As we move further into 2021 and see the policies of the new administration unfold, it will be good for investors to keep a close eye on the intended, and perhaps more importantly, the unintended consequences of the various actions.
One of the Biden administration’s stated policy goals is to revoke the Trump tax cuts and raise the corporate tax rate. The almost unlimited ability to tax is one of the greatest powers of government and is regularly used to alter consumer behavior. An example are the tax credits for buying electric cars, which increase demand for those vehicles. Government can also reduce demand for products by raising taxes on them. In Europe very high gasoline taxes reduces driving as well as demand for large vehicles. Cigarette taxes are used to reduce their consumption. Ronald Reagan summed this up when he taught that if you tax something you get less of it and if you reduce taxes on something you will have more of it. By using this simple principle, a new administration with different policy goals can get people and businesses to redirect their financial resources by altering the tax code. Investors who pay attention to these changes might find clues as to where money flow might increase. They might ask themselves, what will the new tax code lead to “more of?”

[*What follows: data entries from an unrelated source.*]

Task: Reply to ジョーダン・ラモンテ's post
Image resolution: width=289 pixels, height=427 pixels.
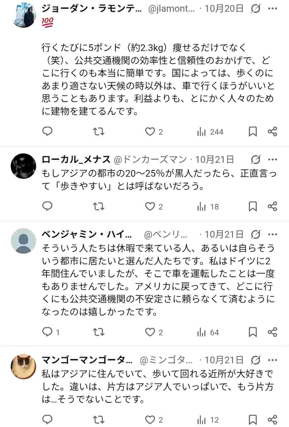Action: tap(47, 131)
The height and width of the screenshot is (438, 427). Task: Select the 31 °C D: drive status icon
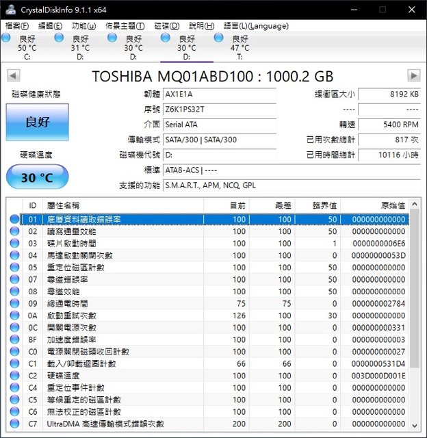(x=60, y=38)
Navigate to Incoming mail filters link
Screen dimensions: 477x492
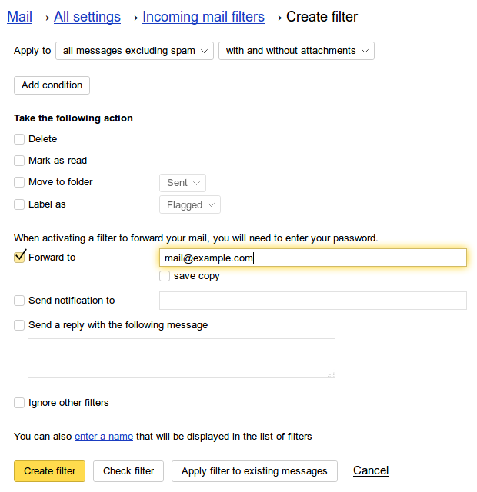click(x=203, y=17)
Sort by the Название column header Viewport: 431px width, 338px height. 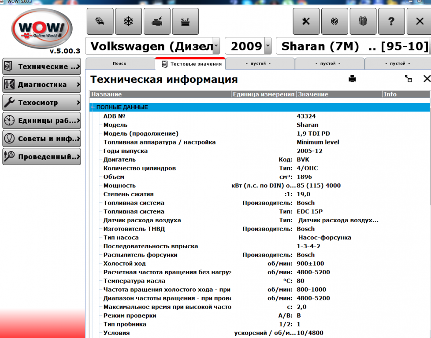(x=160, y=94)
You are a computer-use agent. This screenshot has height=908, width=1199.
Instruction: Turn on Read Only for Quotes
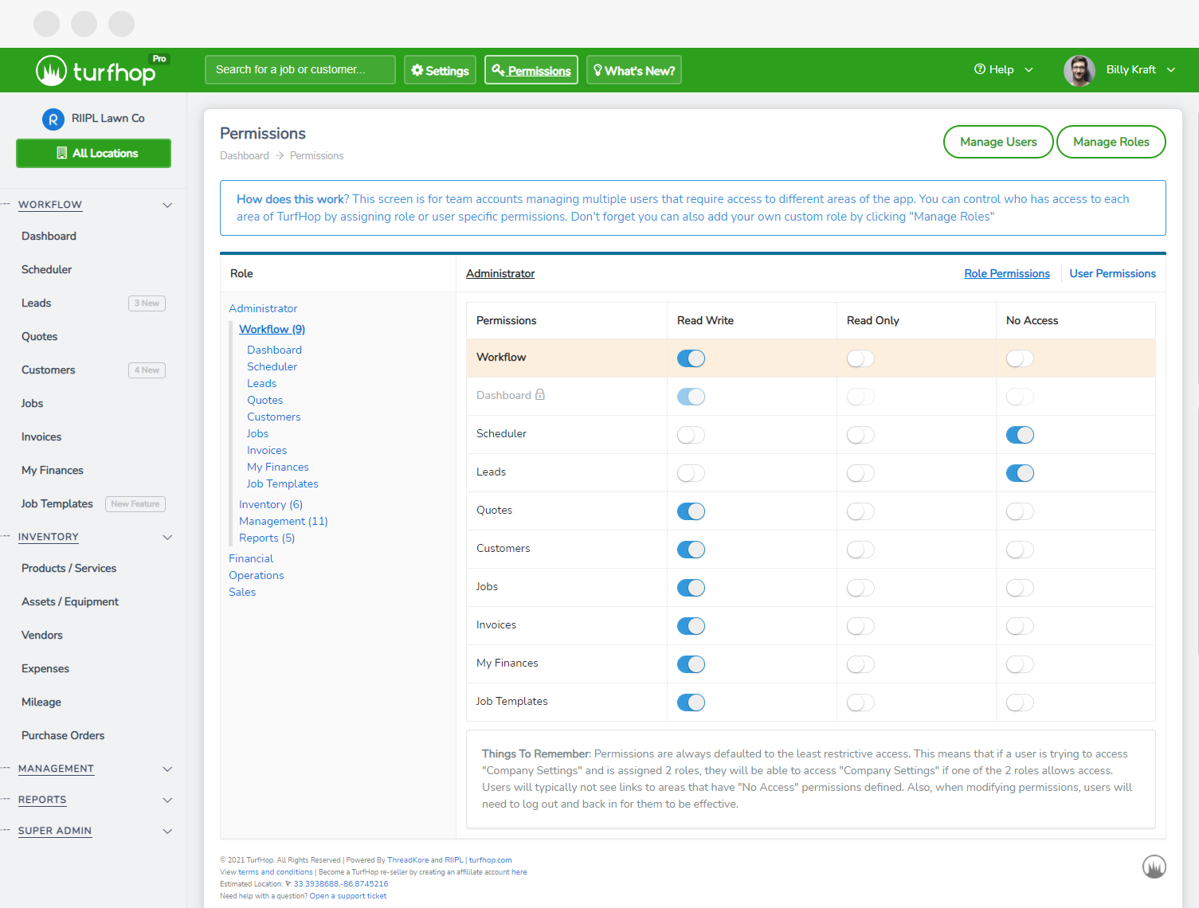click(860, 511)
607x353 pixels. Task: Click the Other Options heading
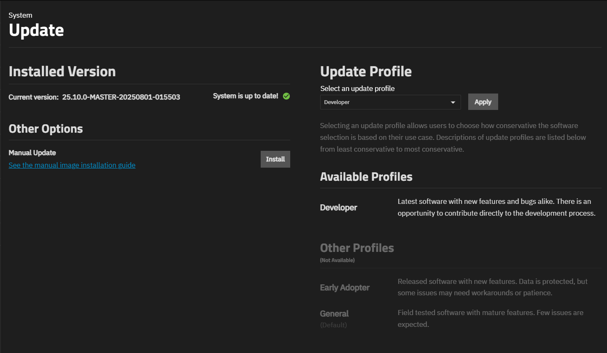(x=46, y=128)
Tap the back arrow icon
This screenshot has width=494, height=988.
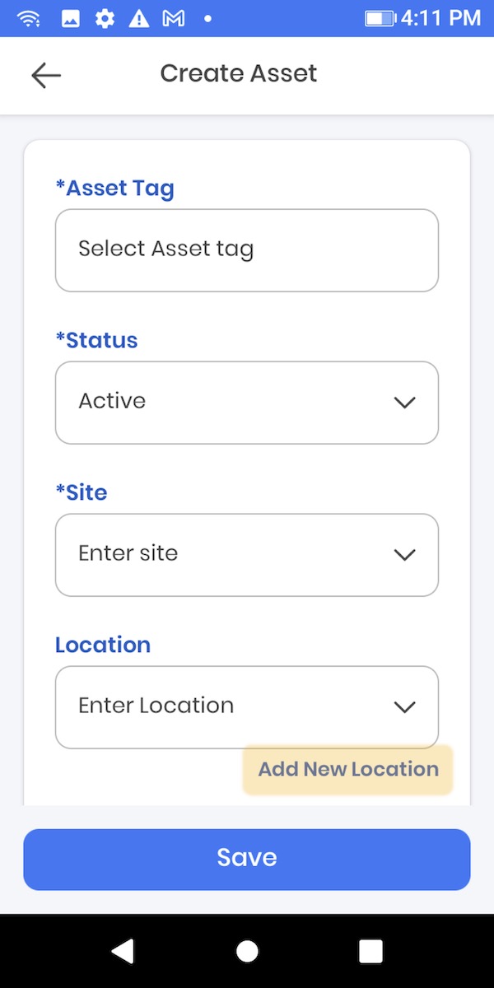tap(46, 75)
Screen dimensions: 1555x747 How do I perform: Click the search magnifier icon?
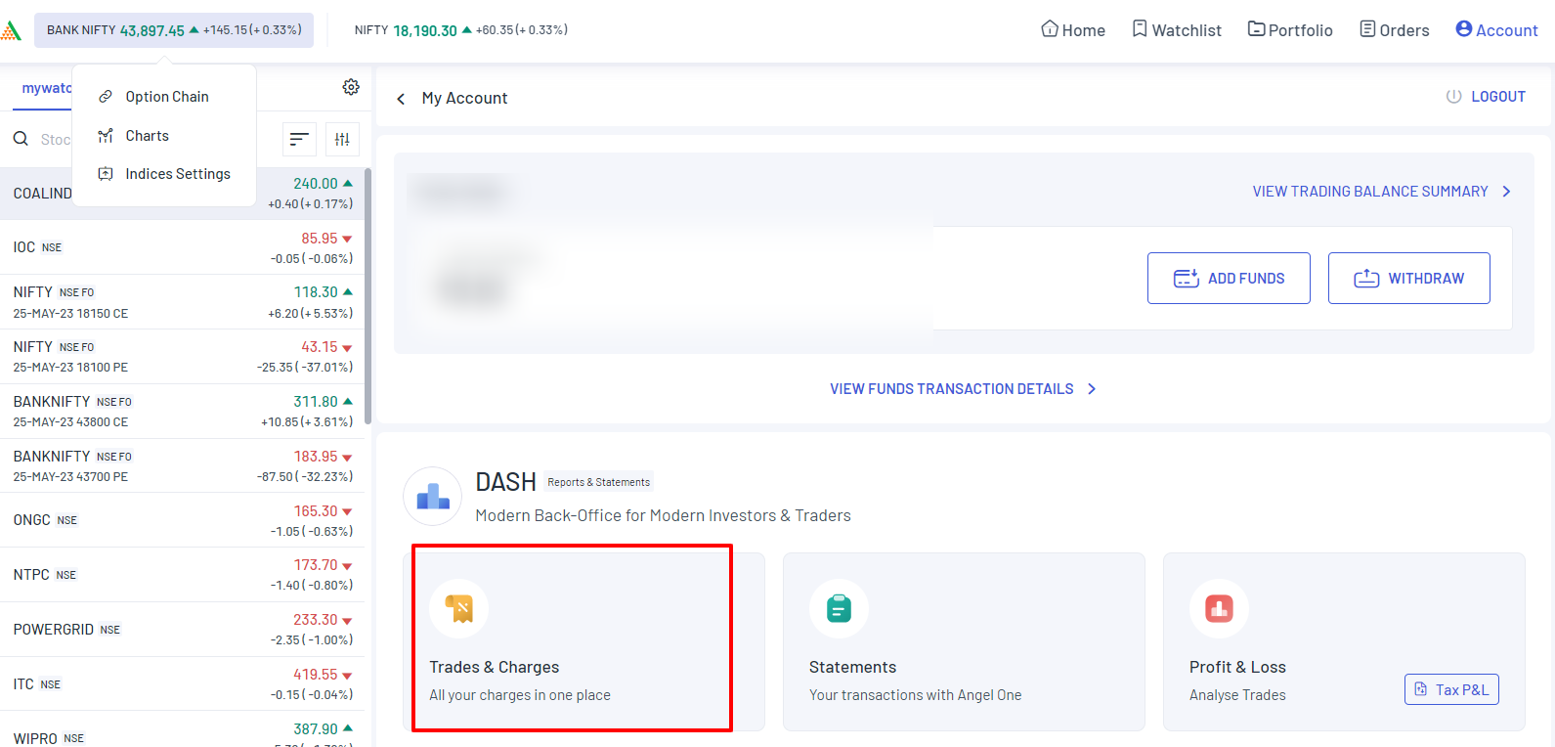[x=21, y=139]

Consider the following story: A man named Jeremy drove an ice cream truck as his family business. He parked it near the community playground on warm days where there were lots of children. One day a lady was at the park handing out dollar bills to all the kids, who immediately ran to buy ice cream. This resulted in a lot of happy people. The children were happy with their free ice cream. Jeremy was happy with his dramatic increase in business. And the lady was happy because both Jeremy and the kids loved her for “stimulating” the playground’s ice cream economy.
But there was a problem with the scenario that went unnoticed. While Jeremy was not paying attention, the lady was actually taking some dollars out of his cash drawer and giving them to the children. The increase in his sales was from his own money coming back to him. In this story think of the lady as the federal government taking tax dollars from Jeremy and handing them out to the kids so they could buy ice cream. Though this action benefits the kids, and even the lady who became the most popular person on the playground, it doesn’t help Jeremy’s profits at all. But it does help someone. Who would that be? A wise investor would look to the company that was supplying the ice cream to Jeremy’s truck.
As the year proceeds, I will be watching for changes to tax policy that will have the effect of redirecting money flow and see if that opens up investment opportunities that we can get in front of.